### EXCERPT TO READ

[BUGFIX][PATCH] flush icache before set_pte() in ia64 take7, [2/2]sync icache dcache

From: KAMEZAWA Hiroyuki
Date: Tue Aug 07 2007 - 04:26:53 EST


flush icache for ia64 take7.

Changes V6 -> V7:
- adjusted against 2.6.23-rc2

Changes V5 -> V6:
- no changes. (added new patches to the patch set)

Changes V4 -> V5:
- removed sync_icache_dcache from do_wp_page() page reuse case.

Changes v3 -> v4:
- avoid implementing flush_(i)cache_pages().
- added sync_icache_dcache() call.
- change Documentation/cachetlb.txt

Current ia64 kernel flushes icache by lazy_mmu_prot_update() *after*
set_pte(). This is wrong. This patch removes lazy_mmu_prot_update and
add sync_icache_dcache(). sync_icache_dcache() is called before set_pte()
if necessary and synchronize icache with dcache (fc.i instruction).

This patch fixes SIGILL problem on NFS/ia64.

About Icache-Dcache inconsistency in ia64
- When the cache line is modified, Icache and Dcache are purged.

- When I-cache misses, I-cache will access just the lower layer cache(memory).
Then, If the lower_layer_cache is not up-to-date, I-cache will see
old information. For avoiding this case, Icache-Dcache synchronization(fc.i)
is necessary. (Icache-Dcache synchronization means making Dcache and lower
layer unified cache(memory) consistent.)

Details:
- In general, cache flushing macro are used for virtually tagged caches.
IA64 has physically tagged caches but doesn't guarantee consistency
between Icache and Dcache. So, new macro, sync_icache_dcache() is added.
This is NO-OP in other archs.
- sync_icache_dcache() only works if pte is executable.
- sync_icache_dcache must be called before set_pte().
- A page which is consistent is marked as PG_arch_1.

About changes in generic codes:
- do_wp_page() ....need to sync newly copied page.
Here, lazy_mmu_prot_update() was done before set_pte().
This was because SIGILL in JAVA was reported and quick
fix was applied.

- do_anonymous_page() .... newly installed anon pages doesn't contains any
instruction when set_pte() is executed, icache-dcache
synchronization is not necessary.

- __do_fault() .... need to sync newly-installed page.

- handle_pte_fault() .... just changes access bit...then, no need to sync.

- remove_migration_pte().... need to sync newly-installed page.


- change_pte_range() .... need to sync icache-dcache. When a user writes
instruction into the page and modifies protection to be
executable, it should be synced.

- hugetlb_change_protection() .... Maybe cache will be expired...but
it is safe to sync Icache before set_pte().

- page_mkclean_one() .... no need to sync icache-dcache. There is no page
contents modification. And there is no protection
change.

### MATERIAL FOR THE TASK

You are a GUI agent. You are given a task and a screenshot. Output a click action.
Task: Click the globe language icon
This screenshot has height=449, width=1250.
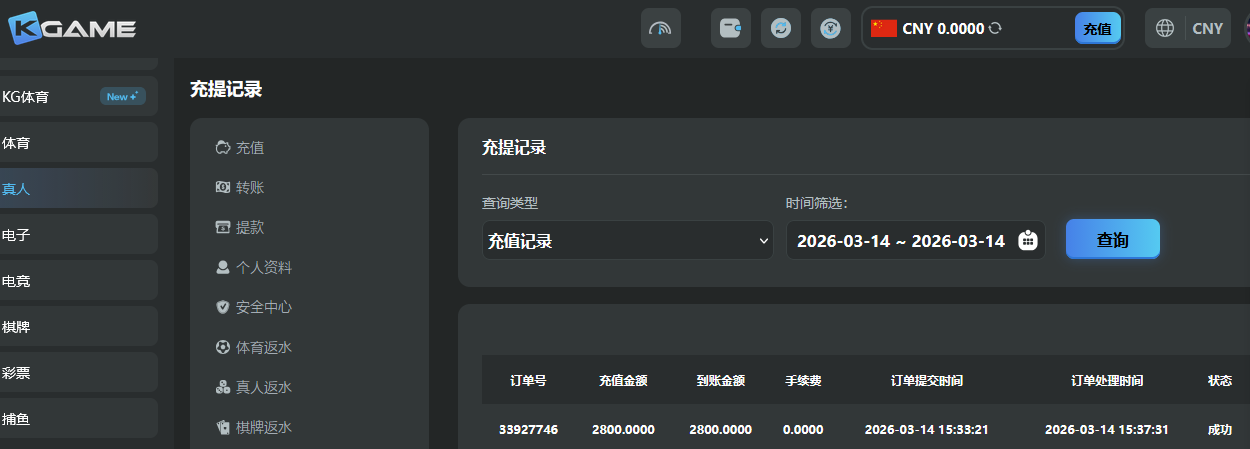click(x=1165, y=28)
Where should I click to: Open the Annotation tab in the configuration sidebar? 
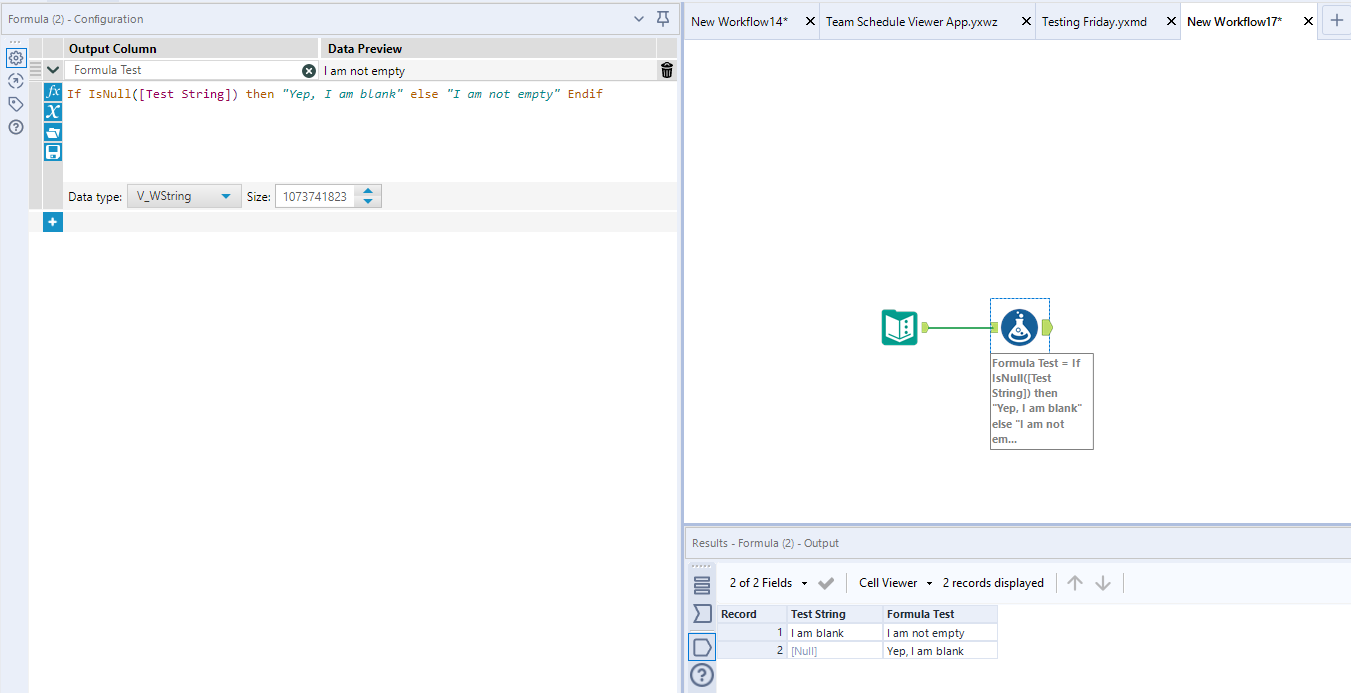click(15, 103)
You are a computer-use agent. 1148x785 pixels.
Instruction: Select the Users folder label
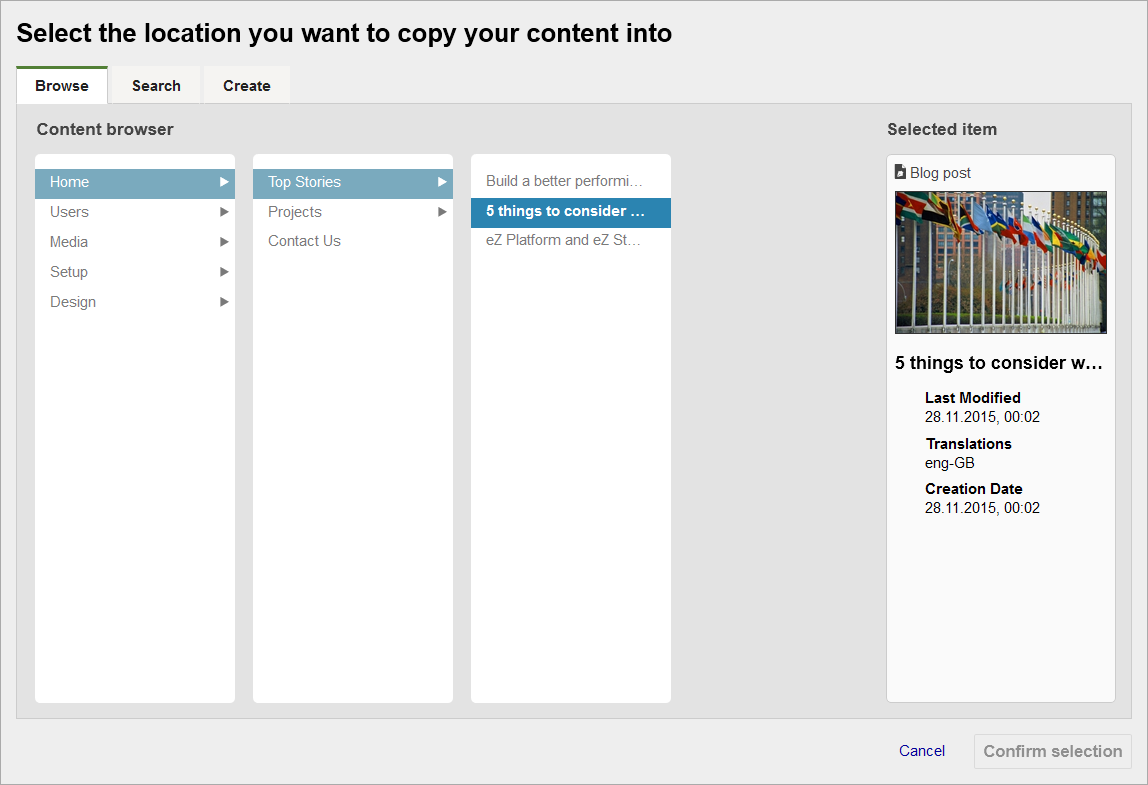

### TO DO
A: Can you write out the three records above again, swapping "sidebar" for "panel" and changing nothing else, with the pictures left out?
B: Could you write the next part of the ia64 icache-flush patch note, picking up after its final line?

### RESULTS FOR THE EXERCISE
A:
You are a GUI agent. You are given a task and a screenshot. Output a click action.
Task: Click the globe language icon
This screenshot has height=449, width=1250.
click(x=1165, y=28)
Where should I click to: Open the Annotation tab in the configuration panel? 
click(15, 103)
You are a computer-use agent. 1148x785 pixels.
Instruction: Select the Users folder label

B:
Thanks to Zoltan Menyhart for his advices.

Signed-off-by: KAMEZAWA Hiroyuki <kamezawa.hiroyu@xxxxxxxxxxxxxx>

---
Documentation/cachetlb.txt | 11 +++++++----
arch/ia64/mm/init.c | 6 ++----
include/asm-generic/pgtable.h | 8 ++++----
include/asm-ia64/pgtable.h | 15 ++++++++++-----
mm/hugetlb.c | 3 +--
mm/memory.c | 7 ++-----
mm/migrate.c | 2 +-
mm/mprotect.c | 2 +-
mm/rmap.c | 1 -
9 files changed, 28 insertions(+), 27 deletions(-)

Index: linux-2.6.23-rc2.test/include/asm-generic/pgtable.h
===================================================================
--- linux-2.6.23-rc2.test.orig/include/asm-generic/pgtable.h
+++ linux-2.6.23-rc2.test/include/asm-generic/pgtable.h
@@ -124,14 +124,14 @@ static inline void ptep_set_wrprotect(st
#define pgd_offset_gate(mm, addr) pgd_offset(mm, addr)
#endif

-#ifndef __HAVE_ARCH_LAZY_MMU_PROT_UPDATE
-#define lazy_mmu_prot_update(pte) do { } while (0)
-#endif
-
#ifndef __HAVE_ARCH_MOVE_PTE
#define move_pte(pte, prot, old_addr, new_addr) (pte)
#endif

+#ifndef __HAVE_ARCH_SYNC_ICACHE_DCACHE
+#define sync_icache_dcache(pte) do {} while (0)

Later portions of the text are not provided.